E i confini tornano a farsi valere: regole e possibilità di attraversamenti, considerati non convenzionali vengono meno. I confini sono realtà di esclusione, di discriminazione, di gerarchizzazione, di stigmatizzazione. E di tutto ciò, le persone che soffrono per tante forme di sofferenza psichica sono ben consapevoli. E possono dichiararsi “Testimoni di crimine di pace”, quando vengono messi al bando, fatti simili a oggetti di scarto, oggetti di scherno, oggetti di abuso.
Purtroppo questo succede in molte parti del mondo. Spesso le denunce rimangono inascoltate. Si contrappone assuefazione, non indignazione.
Franco Basaglia è stato un coraggioso riformatore, addirittura un rivoluzionario per le pratiche messe in campo in ambito psichiatrico. Ha stravolto le parole, il loro peso, il loro significato, quando oggi possiamo parlare – parliamo – di “Salute Mentale” agita a livello mondiale, secondo regole e paradigmi, istituzioni sanitarie internazionali.
Proprio prendendo avvio dalla esperienza attualizzata sul campo medico e sociale da Franco Basaglia, vengono suggerite posture positive, di attenzione totale, olistica alle persone che chiedono aiuto; vengono proposti interventi operativi che vanno ben oltre alla prescrizione farmacologica.
Gli operatori, le persone responsabili sono chiamate a rispondere a bisogni reali, diffusi, oggettivi, concreti. Si impone la necessità di intervenire con senso di umanità in situazioni estreme, sconvolte da contrapposizioni di odio escludente, degenerato nelle tante guerre totali.
Molte sono le cause di morte che colpiscono persone indifese. Portano a vissuti di sofferenza psichica intollerabile. I traumi sono esperienze molto spesso indicibili. Diventano sofferenza mentale, dolore introiettato, ricordo allucinato, memoria impedita, silenzio cupo: un blocco, un grumo che può esplodere da un momento all’altro in forme che chiamiamo “irrazionali”, “incomprensibili”.
Dare il nome di “follia” a tutto questo male, cui non si sa dare sollievo, è un modo comodo per coprire, silenziare ogni responsabilità, per coprire ogni lutto, per cancellare ogni omissione.

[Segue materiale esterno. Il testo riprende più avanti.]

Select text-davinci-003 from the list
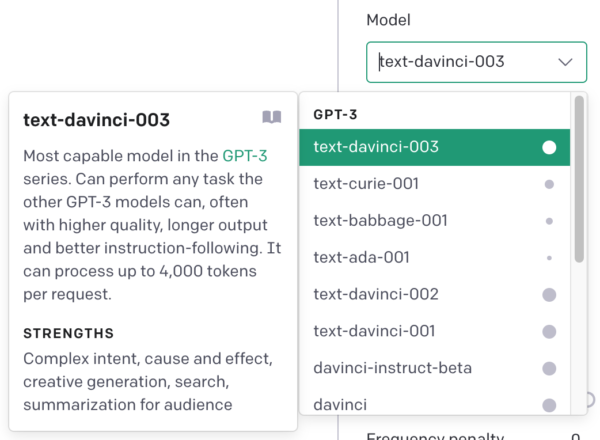600x440 pixels. coord(376,147)
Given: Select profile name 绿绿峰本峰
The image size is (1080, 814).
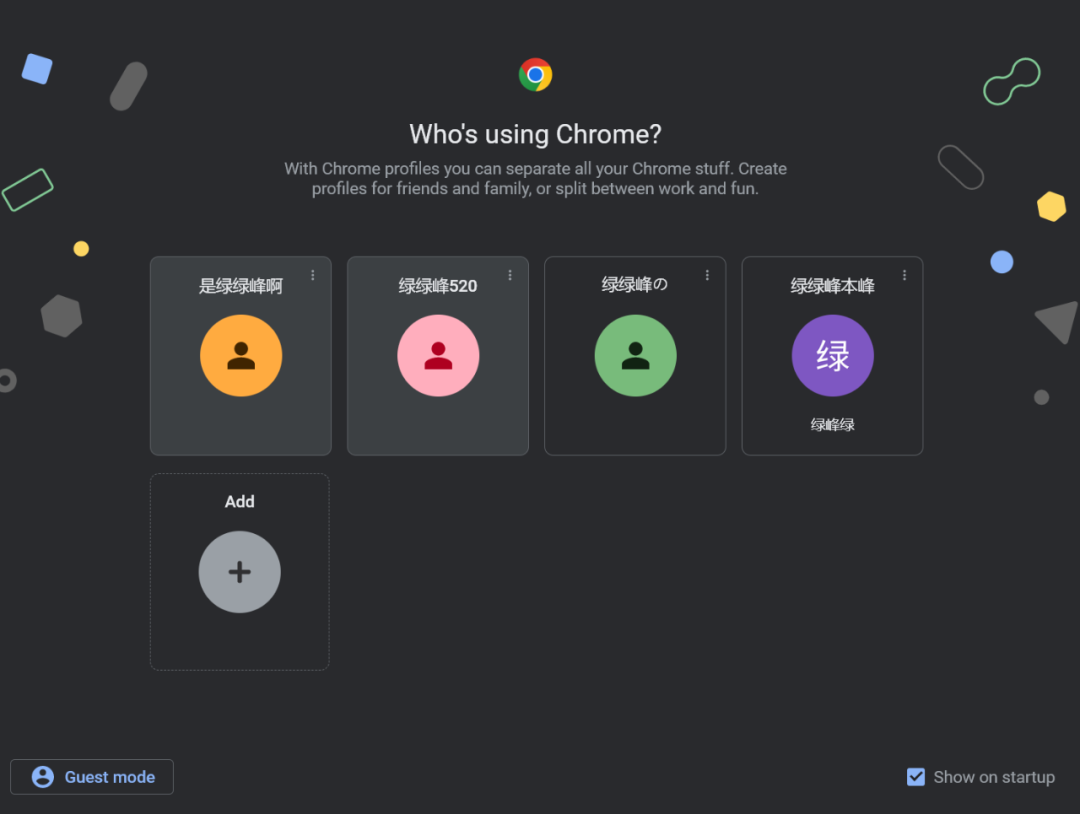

Eppure dovremmo essere tutti chiamati a render conto.
Il malessere, la malattia mentale, la depressione, la fuga autodistruttiva, l’estremo autolesionismo, la scelta “lucida e razionale” (?) di morte, sono sempre più presenti nella vita di tutti i giorni.
Penso che dovrebbero porre delle domande concrete; stimolare responsabilità e consapevolezza; richiedere analisi corrette; suggerire risposte coraggiose; provocare azioni reattive e oneste; per andare oltre alla presa d’atto e alla denuncia, pur risentita e addolorata.
Coinvolgere in modo più ampio, allargato possibile, tecnici ma anche gente comune; e soprattutto “fare” – il fare e il saper fare – di cui Franco Basaglia ha dato testimonianza esemplare; e ha dato significato alle pratiche di intervento attivo, che spingono ad agire contro l’inerzia dell’annichilimento.
Franco Basaglia dà atto del “voler fare” e del “poter fare”; dà atto alla spinta verso un ottimismo non ideologico o romantico, bensì concreto e reale.
Soprattutto Umano.
“Apertura di confini” significa “Apertura delle menti”:
possibilità di scambi e di condivisione di conoscenze
volontà di realizzazione di “Libertà”
Che diventa anche – Proposta di Cura – di alto e concreto valore terapeutico.